Iván Pérez

Personal information
- Full name: Iván Pérez Vicente
- Date of birth: 20 October 1992 (age 33)
- Place of birth: Murcia, Spain
- Height: 1.74 m (5 ft 9 in)
- Position: Left back

Team information
- Current team: Zürich City SC

Youth career
- Rayo Majadahonda

Senior career*
- Years: Team / Apps / (Gls)
- 2011–2012: Rayo Majadahonda / 2 / (0)
- 2012–2013: La Hoya Lorca / 42 / (4)
- 2013–2016: Atlético Madrid B / 58 / (0)
- 2014: Atlético Madrid / 0 / (0)
- 2016: Getafe B / 11 / (0)
- 2016–2017: Lorca Deportiva / 18 / (4)
- 2017–2018: Yeclano / 27 / (12)
- 2018–2019: SS Reyes / 27 / (1)
- 2019–2021: Murcia / 30 / (1)
- 2021–2022: SS Reyes / 18 / (0)
- 2022: → Atlético Ottawa (loan) / 3 / (0)
- 2022: Atlético Ottawa / 5 / (1)
- 2023: Mar Menor / 16 / (0)
- 2023–2024: Yeclano / 25 / (1)
- 2024–: Zürich City SC / 7 / (3)

= Iván Pérez (footballer, born 1992) =

Spanish footballer

Iván Pérez Vicente (born 20 October 1992) is a Spanish footballer who plays as a left back for Swiss 2. Liga club Zürich City SC.

==Club career==
Born in El Palmar, Murcia, Pérez was a product of CF Rayo Majadahonda's youth setup. He made his debut as a senior in the 2011–12 campaign, in Tercera División.

In January 2012, he moved to fellow league team La Hoya Lorca CF.

In the 2013 summer he went on a trial with Atlético Madrid B, and signed a two-year contract shortly after. In June 2014, after receiving offers from La Liga sides Getafe CF and UD Almería and from Segunda División's CD Tenerife, he renewed his link with the club for a further year. On 18 December 2014 Pérez made his Atlético Madrid first team debut, starting in a 2–2 home draw against CE L'Hospitalet, for the season's Copa del Rey.

On 29 January 2016, he moved to another reserve team, Getafe CF B also in the third division.

In 2016, he signed with Tercera División club CF Lorca Deportiva and helped them earn promotion to the Segunda División B.

The following season, he remained in the Tercera División, signing with Yeclano Deportivo in September 2017.

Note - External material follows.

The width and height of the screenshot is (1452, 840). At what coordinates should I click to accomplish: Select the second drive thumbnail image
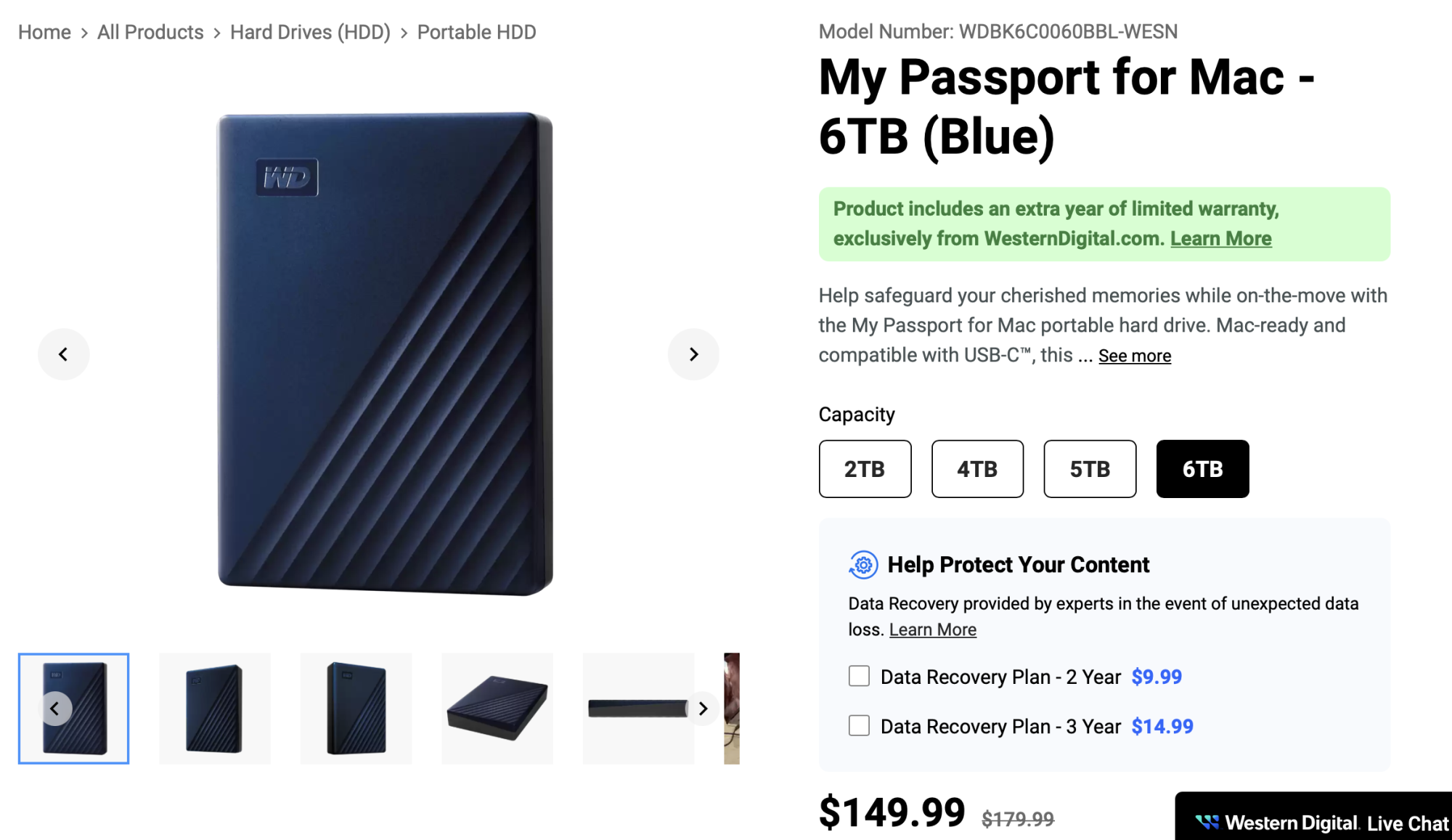(x=215, y=709)
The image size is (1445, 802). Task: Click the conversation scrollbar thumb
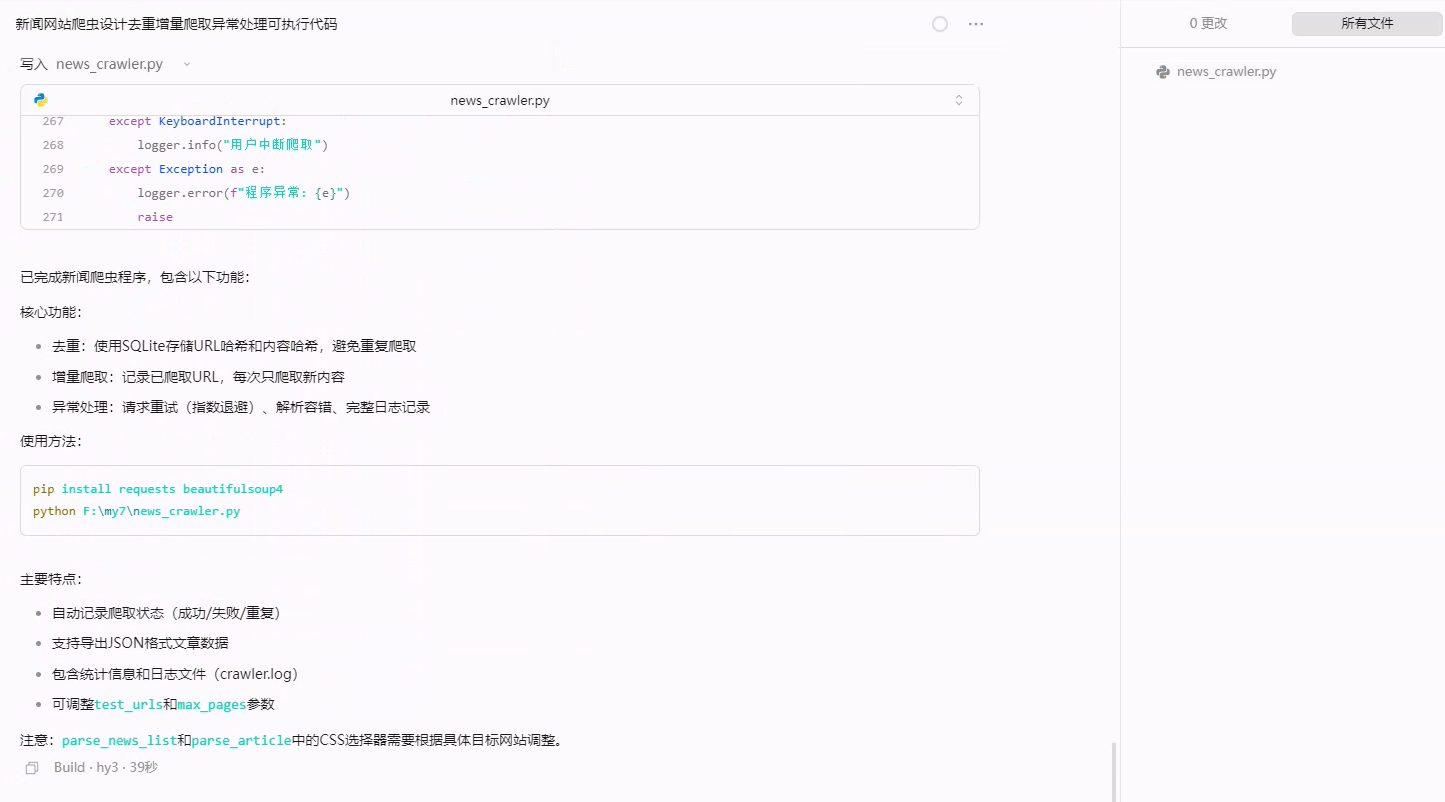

In July 2018, he signed with SS Reyes in the Segunda División B. At the end of the season, he departed the club.

In May 2019, Pérez returned to his birth city and joined Real Murcia of the Segunda División B. He rejected other offers in order to join the club, stating that he had to listen to his heart and think of his family. He missed much of the 2020-21 season due to a recurring injury.

In June 2021, he re-joined SS Reyes.

On 11 May 2022, Pérez joined Canadian Premier League side Atlético Ottawa on a short-term loan from SS Reyes until 30 June. Following the expiration of his loan, he signed a permanent contract for the rest of the season, with an option for 2023 with Ottawa.

In December 2022, it was announced that he was returning to Spain to join Segunda Federación club Mar Menor in 2023.

In August 2023, he signed with Yeclano in the Segunda Federación.

In July 2024, he signed with Swiss club Zürich City SC in the sixth tier 2. Liga.